I’m back and happy to report that there was sun and sand left over. And that walking in the surf and sand is good for a broken toe.
But, what should I write about on my first post back? Art Caplan and the editors at blogbioethics.net were kind enough to help me out by publishing a plea for allowing gay men to donate blood!
HIV is a virus that attacks the immune system. There’s not a “dormant” or true gestational period for the infection itself. Almost immediately on infection, the virus begins replicating itself. However, there is a period of up to 6 months when the virus can not be detected by any of the tests used by the blood banking system.
Caplan is wrong about the treatment of heterosexual donors and this statement of myth:
We don’t worry about heterosexuals who engage in risky behavior and might acquire HIV because we know the strict testing of today will screen out their blood if it is infected with the virus.
For at least the last two years, when I donate in South Texas, I am asked not only about IV drug abuse and sleeping with men who have sex with men, I’m asked whether I have sex with people who inject drugs and/or in exchange for money or drugs, or whether I have sex with people who have sex with other people in exchange for money or drugs.

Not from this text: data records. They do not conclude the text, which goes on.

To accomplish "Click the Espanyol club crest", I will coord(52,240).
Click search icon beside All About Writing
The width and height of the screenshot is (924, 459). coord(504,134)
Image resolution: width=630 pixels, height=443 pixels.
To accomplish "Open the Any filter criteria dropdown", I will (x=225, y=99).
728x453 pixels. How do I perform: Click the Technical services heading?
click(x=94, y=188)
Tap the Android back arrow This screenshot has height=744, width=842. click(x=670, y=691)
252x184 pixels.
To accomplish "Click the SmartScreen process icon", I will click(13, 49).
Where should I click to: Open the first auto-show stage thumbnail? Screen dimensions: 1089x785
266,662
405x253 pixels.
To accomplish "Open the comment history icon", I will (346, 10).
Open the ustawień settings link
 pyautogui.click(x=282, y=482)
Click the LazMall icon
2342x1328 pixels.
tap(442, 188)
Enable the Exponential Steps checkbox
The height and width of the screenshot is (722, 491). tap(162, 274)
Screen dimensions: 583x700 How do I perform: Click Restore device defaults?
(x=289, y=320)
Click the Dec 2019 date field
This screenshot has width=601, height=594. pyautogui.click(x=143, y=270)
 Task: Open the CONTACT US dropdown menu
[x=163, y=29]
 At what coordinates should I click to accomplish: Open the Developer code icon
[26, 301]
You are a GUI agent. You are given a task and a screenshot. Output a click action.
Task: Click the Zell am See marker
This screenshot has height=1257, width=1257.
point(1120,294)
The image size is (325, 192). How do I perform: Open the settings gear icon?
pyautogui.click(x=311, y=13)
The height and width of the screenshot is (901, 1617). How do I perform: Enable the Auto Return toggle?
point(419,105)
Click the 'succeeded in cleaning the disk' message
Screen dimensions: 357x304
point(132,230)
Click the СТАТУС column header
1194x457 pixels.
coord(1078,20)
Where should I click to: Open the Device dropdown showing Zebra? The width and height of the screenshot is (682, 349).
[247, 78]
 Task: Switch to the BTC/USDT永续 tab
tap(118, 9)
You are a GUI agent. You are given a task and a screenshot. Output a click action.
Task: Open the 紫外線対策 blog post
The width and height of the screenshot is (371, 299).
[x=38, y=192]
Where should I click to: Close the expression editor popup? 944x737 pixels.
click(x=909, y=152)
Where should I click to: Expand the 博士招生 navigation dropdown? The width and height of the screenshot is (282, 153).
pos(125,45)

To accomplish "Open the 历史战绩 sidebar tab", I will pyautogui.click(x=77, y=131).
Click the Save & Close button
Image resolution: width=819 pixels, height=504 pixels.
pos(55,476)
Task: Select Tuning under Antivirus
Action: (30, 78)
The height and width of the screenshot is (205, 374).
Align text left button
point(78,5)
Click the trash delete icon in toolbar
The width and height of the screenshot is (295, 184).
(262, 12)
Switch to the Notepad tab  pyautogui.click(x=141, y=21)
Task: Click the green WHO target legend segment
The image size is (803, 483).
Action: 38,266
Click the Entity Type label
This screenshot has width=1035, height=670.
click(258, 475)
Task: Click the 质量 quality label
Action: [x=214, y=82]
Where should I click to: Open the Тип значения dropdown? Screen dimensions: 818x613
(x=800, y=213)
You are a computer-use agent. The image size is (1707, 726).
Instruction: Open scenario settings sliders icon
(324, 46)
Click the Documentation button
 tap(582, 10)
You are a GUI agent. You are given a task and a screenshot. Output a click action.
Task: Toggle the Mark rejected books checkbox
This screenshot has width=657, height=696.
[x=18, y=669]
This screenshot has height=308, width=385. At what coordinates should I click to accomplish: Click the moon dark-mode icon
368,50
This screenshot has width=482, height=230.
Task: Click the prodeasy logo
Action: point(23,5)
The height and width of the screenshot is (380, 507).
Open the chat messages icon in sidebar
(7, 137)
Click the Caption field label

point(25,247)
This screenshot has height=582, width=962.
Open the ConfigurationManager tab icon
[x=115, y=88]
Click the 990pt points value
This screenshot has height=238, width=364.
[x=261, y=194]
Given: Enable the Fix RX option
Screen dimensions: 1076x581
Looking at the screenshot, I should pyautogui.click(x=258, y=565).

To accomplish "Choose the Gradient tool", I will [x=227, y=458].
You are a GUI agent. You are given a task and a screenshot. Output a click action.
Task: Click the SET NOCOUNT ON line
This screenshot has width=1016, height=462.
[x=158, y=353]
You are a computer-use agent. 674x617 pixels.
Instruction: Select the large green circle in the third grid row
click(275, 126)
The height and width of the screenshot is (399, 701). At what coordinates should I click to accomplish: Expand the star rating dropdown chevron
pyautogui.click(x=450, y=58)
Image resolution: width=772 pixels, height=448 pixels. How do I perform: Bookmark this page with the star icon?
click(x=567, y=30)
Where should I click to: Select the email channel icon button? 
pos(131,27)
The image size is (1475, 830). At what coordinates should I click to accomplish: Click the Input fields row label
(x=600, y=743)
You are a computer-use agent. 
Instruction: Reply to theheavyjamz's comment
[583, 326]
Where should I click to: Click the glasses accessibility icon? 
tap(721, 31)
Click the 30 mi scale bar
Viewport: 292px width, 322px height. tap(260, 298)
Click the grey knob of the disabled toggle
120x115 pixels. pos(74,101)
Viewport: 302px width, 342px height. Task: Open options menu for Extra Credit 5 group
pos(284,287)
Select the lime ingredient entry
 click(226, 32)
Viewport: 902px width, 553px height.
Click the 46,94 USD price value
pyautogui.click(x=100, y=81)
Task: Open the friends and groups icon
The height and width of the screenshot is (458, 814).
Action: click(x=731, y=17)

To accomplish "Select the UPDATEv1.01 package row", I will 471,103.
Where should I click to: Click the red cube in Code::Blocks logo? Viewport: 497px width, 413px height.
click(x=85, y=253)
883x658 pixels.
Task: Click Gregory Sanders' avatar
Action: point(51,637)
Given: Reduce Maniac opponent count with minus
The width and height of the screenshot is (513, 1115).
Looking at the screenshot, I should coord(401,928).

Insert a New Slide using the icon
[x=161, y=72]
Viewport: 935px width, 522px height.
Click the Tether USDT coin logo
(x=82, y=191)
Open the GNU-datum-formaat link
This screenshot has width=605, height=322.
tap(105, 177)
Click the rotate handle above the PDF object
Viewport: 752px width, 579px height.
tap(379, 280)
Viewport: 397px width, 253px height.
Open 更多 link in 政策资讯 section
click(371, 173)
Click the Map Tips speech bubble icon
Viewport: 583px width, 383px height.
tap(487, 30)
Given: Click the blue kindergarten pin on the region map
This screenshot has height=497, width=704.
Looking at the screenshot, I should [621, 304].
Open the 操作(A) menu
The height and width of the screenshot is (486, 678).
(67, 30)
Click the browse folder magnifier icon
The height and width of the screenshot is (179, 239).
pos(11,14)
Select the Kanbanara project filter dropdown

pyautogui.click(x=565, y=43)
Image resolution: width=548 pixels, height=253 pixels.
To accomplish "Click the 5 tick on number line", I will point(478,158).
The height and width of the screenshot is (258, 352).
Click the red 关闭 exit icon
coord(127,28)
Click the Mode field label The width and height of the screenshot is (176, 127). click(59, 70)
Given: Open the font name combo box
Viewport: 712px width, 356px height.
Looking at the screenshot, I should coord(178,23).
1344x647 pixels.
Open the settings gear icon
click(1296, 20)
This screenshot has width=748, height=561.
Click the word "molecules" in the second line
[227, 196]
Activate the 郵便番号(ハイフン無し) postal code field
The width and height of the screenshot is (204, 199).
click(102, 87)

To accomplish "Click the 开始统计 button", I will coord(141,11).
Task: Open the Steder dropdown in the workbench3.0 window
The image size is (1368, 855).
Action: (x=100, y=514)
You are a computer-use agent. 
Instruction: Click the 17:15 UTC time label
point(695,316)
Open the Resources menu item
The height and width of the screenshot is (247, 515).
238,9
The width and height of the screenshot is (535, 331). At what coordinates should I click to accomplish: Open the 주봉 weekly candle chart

I am asked where I’ve traveled for the last 5 years. A friend was refused the opportunity to donate for 6 months because she traveled in Mexico where malaria is endemic.
I have taken care of patients who received false positive syphillus tests from the blood bank. I’ve cared for several who were turned away because they had high liver function tests, although the did not test positive for any known virus, including known hepatitis.
I also had one patient who received false positive results on HIV testing during an annual insurance physical at another doctor’s office. The false results were confirmed by the back up antigen tests. But labs drawn a second time (and another day) in that doctor’s office and a third time in my office were negative. We finally decided – in consultation with the other office and the testing lab – that someone in either the other office or the laboratory had mixed up the tubes of blood. So not only did my patient get a false positive, but someone some where received a false NEGATIVE.
It is vital that the blood supply for sick and traumatized patients – those who need blood transfusions and blood products – is screened as vigorously as possible.